The film doesn’t really get into the fact that, as the co-founder of the Women’s Rights Project of the A.C.L.U., she often came onto those landmark cases after they had already been launched by other plaintiffs and lawyers. Still, Ginsburg’s contributions to our current legal world are established as profound and revolutionary, although her position on abortion remains pro-choice.
“RBG” includes some archival material, some contemporary interviews with Ginsburg and of course footage of her working out at her gym. One of the best bits in the film is watching her watching—for the first time, it seems—the comedian Kate McKinnon’s so-called impersonation during the “Weekend Update” segment of “Saturday Night Live.” (“That’s a Gins-burn!” McKinnon exclaims, after delivering some very un-Ginsburgian takedown of someone, or something).
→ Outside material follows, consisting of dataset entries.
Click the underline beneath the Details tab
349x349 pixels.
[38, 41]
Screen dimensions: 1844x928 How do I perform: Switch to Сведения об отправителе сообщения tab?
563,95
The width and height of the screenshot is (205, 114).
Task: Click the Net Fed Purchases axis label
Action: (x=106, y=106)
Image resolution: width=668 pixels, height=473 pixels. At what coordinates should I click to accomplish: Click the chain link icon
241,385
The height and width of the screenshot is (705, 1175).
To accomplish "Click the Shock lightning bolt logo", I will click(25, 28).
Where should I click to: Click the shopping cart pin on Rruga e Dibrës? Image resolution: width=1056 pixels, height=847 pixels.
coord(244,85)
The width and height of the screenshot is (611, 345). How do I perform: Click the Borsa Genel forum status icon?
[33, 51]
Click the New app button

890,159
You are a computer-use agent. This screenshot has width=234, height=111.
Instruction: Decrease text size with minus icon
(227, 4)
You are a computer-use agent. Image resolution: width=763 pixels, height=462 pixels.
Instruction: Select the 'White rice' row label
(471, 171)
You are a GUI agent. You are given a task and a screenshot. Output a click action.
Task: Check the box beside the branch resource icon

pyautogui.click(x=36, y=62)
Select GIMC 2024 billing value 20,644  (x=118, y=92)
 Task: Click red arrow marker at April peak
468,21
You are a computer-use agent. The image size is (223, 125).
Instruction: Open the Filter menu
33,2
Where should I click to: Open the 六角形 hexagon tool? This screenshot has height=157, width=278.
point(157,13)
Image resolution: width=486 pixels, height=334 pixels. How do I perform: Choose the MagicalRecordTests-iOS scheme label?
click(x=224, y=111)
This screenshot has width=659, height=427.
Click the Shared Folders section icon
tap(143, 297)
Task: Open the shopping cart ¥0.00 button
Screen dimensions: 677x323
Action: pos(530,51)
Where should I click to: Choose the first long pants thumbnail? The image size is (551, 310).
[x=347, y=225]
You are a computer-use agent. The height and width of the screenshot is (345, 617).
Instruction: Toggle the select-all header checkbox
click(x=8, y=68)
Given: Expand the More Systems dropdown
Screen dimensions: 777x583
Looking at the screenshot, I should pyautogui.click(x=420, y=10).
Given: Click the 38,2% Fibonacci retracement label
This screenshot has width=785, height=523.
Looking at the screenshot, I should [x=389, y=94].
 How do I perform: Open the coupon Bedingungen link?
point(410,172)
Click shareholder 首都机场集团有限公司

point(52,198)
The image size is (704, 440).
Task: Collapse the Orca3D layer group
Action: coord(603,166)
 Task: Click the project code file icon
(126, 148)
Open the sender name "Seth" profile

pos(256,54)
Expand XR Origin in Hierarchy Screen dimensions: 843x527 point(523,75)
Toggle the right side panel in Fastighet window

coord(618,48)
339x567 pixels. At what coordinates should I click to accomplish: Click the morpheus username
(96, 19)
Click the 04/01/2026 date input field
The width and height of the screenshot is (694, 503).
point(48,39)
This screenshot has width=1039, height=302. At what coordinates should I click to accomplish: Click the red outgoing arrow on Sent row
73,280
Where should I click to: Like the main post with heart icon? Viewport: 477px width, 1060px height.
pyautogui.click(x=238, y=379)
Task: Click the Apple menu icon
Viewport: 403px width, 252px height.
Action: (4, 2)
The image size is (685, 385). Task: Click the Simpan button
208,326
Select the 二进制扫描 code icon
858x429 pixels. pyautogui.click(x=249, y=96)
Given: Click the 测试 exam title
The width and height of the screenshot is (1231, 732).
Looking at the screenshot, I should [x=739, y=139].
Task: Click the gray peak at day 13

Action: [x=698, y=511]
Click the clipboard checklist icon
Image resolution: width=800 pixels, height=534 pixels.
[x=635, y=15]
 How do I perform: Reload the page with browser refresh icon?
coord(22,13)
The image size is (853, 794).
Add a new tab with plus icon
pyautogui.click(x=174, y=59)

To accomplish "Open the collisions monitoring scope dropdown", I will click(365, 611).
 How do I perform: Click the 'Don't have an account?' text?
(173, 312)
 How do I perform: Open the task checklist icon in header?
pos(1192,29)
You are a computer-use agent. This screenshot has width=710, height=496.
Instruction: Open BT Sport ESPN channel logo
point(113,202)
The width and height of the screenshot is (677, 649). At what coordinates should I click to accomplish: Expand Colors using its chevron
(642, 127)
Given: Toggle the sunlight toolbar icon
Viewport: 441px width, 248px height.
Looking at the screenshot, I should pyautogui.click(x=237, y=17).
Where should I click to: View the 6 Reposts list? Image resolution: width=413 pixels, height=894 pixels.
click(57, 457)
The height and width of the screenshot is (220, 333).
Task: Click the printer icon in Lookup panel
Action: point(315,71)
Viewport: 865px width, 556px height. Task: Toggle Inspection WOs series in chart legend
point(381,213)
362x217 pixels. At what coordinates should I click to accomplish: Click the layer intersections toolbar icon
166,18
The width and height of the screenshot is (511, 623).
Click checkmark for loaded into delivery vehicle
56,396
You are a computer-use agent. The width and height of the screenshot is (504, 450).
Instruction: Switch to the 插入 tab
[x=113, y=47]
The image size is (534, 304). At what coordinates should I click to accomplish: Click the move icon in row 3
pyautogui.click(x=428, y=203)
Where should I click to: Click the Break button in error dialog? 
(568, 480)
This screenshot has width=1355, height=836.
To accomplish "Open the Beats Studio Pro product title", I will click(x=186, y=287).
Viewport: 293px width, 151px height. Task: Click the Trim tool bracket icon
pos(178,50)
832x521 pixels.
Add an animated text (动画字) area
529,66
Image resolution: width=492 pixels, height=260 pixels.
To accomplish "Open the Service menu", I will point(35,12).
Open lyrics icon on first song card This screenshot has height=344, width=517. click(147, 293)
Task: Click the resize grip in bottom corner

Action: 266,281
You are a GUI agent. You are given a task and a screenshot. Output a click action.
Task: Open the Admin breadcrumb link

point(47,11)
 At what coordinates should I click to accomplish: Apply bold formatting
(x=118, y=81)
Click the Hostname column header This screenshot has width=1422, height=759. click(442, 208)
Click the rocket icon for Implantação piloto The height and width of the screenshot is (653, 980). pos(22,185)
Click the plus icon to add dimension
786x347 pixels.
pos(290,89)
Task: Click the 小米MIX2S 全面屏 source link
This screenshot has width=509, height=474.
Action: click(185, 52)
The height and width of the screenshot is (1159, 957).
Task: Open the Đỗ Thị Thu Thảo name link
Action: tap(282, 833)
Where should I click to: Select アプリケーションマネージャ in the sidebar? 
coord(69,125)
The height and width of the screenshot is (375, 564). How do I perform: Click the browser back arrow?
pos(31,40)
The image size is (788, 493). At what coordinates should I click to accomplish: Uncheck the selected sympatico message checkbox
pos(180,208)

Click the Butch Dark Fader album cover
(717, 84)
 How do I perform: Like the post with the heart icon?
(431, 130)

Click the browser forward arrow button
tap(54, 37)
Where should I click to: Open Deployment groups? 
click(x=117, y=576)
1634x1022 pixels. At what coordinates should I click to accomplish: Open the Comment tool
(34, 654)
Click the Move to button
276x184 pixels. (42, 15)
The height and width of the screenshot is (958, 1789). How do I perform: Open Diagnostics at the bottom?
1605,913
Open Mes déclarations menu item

The cumulative effect of “RBG,” which is certainly manipulative, is enough that you want to go upscale in finding ways of describing the tiny legal giant at the center of the movie: “Liberal hero,” for instance (Rachel Maddow). Or “though she be but little, she is fierce” (William Shakespeare). Or, you might just paraphrase Winston Churchill: Never has so much been owed by so many to the nonretirement of so few.